Mercure autrefois dangereux : menaces pour l’océan Arctique et l’environnement mondial

Les courants marins transportent le mercure résiduel issu des processus industriels jusqu’à la Mer de Barents : la pollution persiste dans les océans pendant 300 ans

La pollution au mercure : de l’atmosphère aux océans

Une part significative du mercure qui contamine la faune marine provient principalement des usines utilisant le charbon comme source d’énergie, en particulier en Europe, où la combustion du charbon pour produire de l’électricité, du ciment ou des métaux est une source majeure d’émissions. La combustion de bois, l’industrie papetière et l’incinération des déchets sont également responsables de rejets de mercure. De plus, ce métal lourd a été, et reste encore aujourd’hui, utilisé de façon non réglementée et risquée pour l’exploitation minière de l’or à petite échelle, dans le cadre d’activités minières artisanales.

Une fois dans l’atmosphère, le mercure est transporté vers le sol et vers l’eau, notamment dans les sédiments sablonneux des rivières et des lacs où il est transformé par des bactéries et des micro-organismes anaérobies en methylmercure. Ce composé toxique s’accumule dans la chaîne alimentaire, se concentrant davantage à mesure que l’on monte dans la pyramide écologique, atteignant ainsi les prédateurs de haut niveau.

La longue durée de vie du mercure dans les eaux

« Nous surveillons le mercure chez les animaux de l’Arctique depuis plus de quarante ans. Malgré une baisse globale des émissions depuis les années 1970, nous n’avons pas observé une diminution correspondante du mercure dans ces régions, bien au contraire », explique Rune Dietz, professeur au Département de l’écoscience et de recherche sur les animaux marins à l’Université d’Aarhus (Danemark). En effet, le mercure, une fois relâché dans l’atmosphère, reste disponible et transportable pendant environ un an, mais dans les eaux, il peut persister jusqu’à 300 ans.

Les efforts mondiaux pour réduire la pollution au mercure, notamment avec la Convention de Minamata adoptée en 2013 et entrée en vigueur en 2017, ont permis une diminution de 70 % de la concentration de mercure dans l’atmosphère au cours des vingt dernières années. Cependant, en raison de la forte résistance de la forme toxique du mercure dans l’eau océanique, les environnements arctiques resteront contaminés pendant encore longtemps.

Le rôle des courants marins dans la diffusion du mercure

Des chercheurs des universités d’Aarhus et de Copenhague ont analysé environ 700 échantillons environnementaux prélevés au cours des 40 dernières années dans la zone arctique, notamment des tissus d’ours polaires et de phoques, des morceaux de poissons et des fragments de tourbe.

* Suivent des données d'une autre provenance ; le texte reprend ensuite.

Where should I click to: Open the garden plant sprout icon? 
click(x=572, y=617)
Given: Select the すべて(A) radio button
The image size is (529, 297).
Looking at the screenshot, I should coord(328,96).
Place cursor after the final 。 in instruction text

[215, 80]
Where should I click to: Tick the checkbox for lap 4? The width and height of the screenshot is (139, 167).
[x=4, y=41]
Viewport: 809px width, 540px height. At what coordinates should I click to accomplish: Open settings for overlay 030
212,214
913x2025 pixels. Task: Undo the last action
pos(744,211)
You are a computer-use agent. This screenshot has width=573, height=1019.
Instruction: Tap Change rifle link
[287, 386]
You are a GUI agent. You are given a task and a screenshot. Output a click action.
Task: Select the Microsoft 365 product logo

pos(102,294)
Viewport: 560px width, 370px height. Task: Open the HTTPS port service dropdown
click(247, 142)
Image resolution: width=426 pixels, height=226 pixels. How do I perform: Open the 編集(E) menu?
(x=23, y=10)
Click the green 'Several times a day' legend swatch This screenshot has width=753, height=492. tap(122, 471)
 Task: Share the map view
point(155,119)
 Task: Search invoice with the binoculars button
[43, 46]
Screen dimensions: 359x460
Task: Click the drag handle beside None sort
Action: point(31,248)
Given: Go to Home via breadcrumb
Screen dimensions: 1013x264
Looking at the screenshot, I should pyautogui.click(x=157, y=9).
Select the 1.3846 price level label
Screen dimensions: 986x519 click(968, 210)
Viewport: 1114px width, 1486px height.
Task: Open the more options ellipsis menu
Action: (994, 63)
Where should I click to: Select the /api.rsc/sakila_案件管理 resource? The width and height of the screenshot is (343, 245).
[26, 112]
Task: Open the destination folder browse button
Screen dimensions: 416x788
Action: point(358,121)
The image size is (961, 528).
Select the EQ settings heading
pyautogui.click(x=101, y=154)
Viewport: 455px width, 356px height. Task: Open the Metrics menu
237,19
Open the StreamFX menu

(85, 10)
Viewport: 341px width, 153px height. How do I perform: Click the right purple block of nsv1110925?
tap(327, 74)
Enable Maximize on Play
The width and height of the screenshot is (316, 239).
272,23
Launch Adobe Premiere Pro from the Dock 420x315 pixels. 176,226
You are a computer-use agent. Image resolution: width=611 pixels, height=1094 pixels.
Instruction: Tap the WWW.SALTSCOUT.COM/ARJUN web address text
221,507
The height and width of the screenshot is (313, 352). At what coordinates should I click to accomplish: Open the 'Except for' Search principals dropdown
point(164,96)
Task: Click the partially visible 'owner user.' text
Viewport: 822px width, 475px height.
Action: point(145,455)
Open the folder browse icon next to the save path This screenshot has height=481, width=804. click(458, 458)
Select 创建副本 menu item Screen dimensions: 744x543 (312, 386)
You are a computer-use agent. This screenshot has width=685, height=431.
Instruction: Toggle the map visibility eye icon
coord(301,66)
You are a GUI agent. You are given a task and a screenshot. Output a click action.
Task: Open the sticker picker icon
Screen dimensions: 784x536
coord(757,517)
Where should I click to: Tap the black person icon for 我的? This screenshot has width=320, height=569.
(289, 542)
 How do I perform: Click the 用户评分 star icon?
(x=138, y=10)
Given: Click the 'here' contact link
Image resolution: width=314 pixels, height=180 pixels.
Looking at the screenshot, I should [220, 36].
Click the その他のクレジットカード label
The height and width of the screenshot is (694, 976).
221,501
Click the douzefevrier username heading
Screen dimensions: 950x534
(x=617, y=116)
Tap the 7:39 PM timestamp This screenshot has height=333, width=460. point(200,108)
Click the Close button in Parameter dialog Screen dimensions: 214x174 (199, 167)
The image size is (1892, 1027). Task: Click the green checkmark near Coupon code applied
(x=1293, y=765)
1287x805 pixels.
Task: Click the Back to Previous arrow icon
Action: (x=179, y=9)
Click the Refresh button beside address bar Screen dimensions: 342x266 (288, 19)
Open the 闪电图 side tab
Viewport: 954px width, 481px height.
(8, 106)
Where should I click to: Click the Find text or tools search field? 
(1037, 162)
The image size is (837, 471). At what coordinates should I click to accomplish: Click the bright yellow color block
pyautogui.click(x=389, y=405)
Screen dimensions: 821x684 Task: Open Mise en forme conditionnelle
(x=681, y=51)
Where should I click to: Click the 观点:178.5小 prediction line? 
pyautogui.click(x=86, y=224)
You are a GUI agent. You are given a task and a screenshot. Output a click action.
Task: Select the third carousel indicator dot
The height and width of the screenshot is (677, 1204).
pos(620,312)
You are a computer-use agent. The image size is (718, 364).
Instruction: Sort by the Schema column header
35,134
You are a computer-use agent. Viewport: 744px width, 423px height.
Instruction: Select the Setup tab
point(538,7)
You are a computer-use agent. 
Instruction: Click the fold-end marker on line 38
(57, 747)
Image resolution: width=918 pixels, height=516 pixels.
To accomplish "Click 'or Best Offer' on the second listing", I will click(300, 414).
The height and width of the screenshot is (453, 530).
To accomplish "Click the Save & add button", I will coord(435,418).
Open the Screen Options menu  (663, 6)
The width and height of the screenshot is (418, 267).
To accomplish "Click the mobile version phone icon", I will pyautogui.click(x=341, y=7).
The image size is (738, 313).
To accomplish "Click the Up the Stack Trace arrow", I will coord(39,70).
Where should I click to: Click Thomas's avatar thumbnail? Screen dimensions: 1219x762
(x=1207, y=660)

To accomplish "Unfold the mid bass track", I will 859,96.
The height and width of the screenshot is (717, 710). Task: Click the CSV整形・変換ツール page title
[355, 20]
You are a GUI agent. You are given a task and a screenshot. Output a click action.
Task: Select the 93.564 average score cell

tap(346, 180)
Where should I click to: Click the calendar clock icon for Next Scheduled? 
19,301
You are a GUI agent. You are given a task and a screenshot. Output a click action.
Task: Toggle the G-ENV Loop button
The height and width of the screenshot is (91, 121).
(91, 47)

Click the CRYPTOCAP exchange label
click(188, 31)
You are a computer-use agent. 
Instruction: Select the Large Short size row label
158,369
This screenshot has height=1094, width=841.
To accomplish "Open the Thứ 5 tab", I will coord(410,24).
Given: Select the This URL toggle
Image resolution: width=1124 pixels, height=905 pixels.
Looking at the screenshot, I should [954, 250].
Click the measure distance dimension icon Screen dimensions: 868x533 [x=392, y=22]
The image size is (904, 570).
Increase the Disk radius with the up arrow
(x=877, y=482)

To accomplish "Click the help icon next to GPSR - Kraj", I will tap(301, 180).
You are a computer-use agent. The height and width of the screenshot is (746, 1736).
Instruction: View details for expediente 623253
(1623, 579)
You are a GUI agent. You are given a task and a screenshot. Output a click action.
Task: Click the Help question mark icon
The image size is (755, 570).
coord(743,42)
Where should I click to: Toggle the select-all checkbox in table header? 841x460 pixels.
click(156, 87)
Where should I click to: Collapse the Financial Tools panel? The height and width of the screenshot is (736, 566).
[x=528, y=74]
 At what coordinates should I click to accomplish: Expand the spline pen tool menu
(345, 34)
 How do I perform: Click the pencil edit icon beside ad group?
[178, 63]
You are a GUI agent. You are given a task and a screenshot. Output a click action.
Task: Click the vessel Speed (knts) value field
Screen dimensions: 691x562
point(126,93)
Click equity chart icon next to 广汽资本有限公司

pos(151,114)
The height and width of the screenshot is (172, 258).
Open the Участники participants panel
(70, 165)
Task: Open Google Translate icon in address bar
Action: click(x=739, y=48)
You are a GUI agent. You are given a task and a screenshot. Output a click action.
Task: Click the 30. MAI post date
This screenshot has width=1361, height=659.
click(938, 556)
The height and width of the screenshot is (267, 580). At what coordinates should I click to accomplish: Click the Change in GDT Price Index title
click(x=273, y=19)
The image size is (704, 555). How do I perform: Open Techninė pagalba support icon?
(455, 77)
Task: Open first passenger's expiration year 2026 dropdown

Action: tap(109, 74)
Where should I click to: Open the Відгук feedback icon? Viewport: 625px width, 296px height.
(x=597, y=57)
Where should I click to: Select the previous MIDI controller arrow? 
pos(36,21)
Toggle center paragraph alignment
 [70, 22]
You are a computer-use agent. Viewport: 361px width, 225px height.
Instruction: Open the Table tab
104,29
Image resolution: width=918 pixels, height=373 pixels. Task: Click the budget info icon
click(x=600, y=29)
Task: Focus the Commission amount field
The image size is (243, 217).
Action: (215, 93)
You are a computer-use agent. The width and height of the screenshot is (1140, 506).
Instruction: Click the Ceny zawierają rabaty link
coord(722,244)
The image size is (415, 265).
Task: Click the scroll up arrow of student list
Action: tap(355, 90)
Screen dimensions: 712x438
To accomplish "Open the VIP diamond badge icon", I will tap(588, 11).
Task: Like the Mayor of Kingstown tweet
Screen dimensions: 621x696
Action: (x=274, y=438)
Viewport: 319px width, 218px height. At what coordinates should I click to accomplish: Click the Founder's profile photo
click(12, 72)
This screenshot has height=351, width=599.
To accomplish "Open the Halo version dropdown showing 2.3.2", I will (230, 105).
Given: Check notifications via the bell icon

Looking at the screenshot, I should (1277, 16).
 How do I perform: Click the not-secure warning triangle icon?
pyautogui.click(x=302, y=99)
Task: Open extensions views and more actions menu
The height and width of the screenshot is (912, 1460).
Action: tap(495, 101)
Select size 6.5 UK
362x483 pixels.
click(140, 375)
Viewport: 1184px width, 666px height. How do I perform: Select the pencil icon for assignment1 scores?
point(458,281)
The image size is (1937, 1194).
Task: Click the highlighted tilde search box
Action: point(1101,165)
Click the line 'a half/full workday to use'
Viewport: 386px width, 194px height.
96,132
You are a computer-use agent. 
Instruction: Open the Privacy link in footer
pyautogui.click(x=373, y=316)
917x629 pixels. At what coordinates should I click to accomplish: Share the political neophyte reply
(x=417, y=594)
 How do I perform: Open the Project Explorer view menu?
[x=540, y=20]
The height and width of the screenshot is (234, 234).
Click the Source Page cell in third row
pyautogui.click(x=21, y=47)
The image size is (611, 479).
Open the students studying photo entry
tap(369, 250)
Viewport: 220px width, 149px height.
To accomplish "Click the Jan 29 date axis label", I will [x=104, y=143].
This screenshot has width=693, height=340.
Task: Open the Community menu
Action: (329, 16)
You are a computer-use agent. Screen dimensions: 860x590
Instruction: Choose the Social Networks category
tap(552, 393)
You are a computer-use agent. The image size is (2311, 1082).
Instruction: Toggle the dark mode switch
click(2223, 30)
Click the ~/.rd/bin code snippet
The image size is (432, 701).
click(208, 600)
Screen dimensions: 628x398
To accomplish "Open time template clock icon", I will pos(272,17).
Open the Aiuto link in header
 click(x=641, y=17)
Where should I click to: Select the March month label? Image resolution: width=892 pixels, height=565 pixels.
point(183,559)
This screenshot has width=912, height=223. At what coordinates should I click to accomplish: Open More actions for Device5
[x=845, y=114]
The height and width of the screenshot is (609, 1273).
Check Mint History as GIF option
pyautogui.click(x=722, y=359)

Ils ont identifié six isotopes de mercure (différentes variantes de l’élément avec le même nombre de protons mais un nombre différent de neutrons) et se sont servis de ces signatures pour reconstituer l’origine de cette pollution ainsi que les voies de transport jusqu’à l’Arctique.

Par exemple, ils ont découvert que le mercure détecté en Groenlande occidentale venait de la circulation de l’eau de la « courante d’Irminger », une masse d’eau océanique de l’Atlantique qui circule vers l’ouest, transportant des eaux plus chaudes le long des côtes nord de l’Islande. En revanche, le mercure qui se retrouve dans d’autres régions arctiques est principalement transporté par les courants de l’Arctique.

Une autre conséquence durable des activités humaines

Pour Rune Dietz, « le transport du mercure, depuis ses principales sources comme la Chine jusqu’à l’Atlantique Nord, peut prendre jusqu’à 150 ans en traversant les courants océaniques, ce qui explique en partie pourquoi les niveaux de mercure dans l’Arctique ne diminuent pas ».

Le mercure est une neurotoxine qui affecte le système nerveux, la perception sensorielle, les capacités reproductrices et le système immunitaire des animaux marins. Chez les prédateurs de haut niveau, tels que les ours polaires et les orques, notamment dans l’Arctique, il est aujourd’hui présent à des concentrations 20 à 30 fois supérieures à celles d’avant l’ère industrielle. Ces niveaux élevés ont des effets non seulement sur leurs capacités de survie, mais aussi sur les communautés humaines qui dépendent de ces animaux pour leur subsistance.